═════ Information given ═════
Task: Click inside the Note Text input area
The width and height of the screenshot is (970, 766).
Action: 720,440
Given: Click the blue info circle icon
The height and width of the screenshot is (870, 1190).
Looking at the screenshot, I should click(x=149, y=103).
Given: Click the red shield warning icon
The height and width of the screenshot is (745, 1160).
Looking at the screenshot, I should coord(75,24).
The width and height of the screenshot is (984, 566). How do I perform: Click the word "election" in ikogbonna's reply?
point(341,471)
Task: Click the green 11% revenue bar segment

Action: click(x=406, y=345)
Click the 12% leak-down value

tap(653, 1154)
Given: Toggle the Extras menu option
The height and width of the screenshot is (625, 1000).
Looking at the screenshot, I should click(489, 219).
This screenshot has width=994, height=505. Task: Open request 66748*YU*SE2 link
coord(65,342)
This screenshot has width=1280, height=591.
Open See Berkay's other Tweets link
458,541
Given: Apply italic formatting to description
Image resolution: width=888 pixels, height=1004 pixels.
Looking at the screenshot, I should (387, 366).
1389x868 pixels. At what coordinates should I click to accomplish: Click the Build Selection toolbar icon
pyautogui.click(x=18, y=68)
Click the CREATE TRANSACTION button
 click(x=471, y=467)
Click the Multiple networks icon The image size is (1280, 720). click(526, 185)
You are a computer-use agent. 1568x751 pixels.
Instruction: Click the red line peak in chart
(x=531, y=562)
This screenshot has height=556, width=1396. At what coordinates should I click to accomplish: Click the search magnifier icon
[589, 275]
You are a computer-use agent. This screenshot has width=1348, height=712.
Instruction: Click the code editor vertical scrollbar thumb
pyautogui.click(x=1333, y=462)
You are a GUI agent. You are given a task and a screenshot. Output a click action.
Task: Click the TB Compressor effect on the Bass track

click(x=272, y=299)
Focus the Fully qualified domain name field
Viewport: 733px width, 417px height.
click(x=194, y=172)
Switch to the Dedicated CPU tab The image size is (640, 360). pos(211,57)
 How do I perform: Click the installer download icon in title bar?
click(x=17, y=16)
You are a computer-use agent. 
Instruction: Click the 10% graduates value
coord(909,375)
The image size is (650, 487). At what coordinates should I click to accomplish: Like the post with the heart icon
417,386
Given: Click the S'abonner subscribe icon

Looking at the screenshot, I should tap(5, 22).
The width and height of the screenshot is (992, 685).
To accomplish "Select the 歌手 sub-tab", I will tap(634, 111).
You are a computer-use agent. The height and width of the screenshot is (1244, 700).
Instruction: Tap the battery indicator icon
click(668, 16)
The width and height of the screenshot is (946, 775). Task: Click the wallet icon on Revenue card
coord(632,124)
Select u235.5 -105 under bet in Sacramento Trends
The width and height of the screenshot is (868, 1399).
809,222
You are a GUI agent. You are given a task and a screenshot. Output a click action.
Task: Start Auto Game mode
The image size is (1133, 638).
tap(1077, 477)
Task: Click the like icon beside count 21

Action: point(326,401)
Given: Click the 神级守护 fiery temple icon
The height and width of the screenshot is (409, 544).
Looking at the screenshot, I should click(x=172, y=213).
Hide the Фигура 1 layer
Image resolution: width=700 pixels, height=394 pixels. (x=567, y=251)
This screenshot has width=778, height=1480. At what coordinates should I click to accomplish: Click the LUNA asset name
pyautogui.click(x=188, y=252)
═════
◆ **Task prompt**: Find every line in the records above that holds the word "computer", and copy each one.

◆ **Result of this task**:
You are a computer-use agent. 1568x751 pixels.
You are a computer-use agent. This screenshot has width=1348, height=712.
You are a computer-use agent. 
You are a computer-use agent. The height and width of the screenshot is (1244, 700).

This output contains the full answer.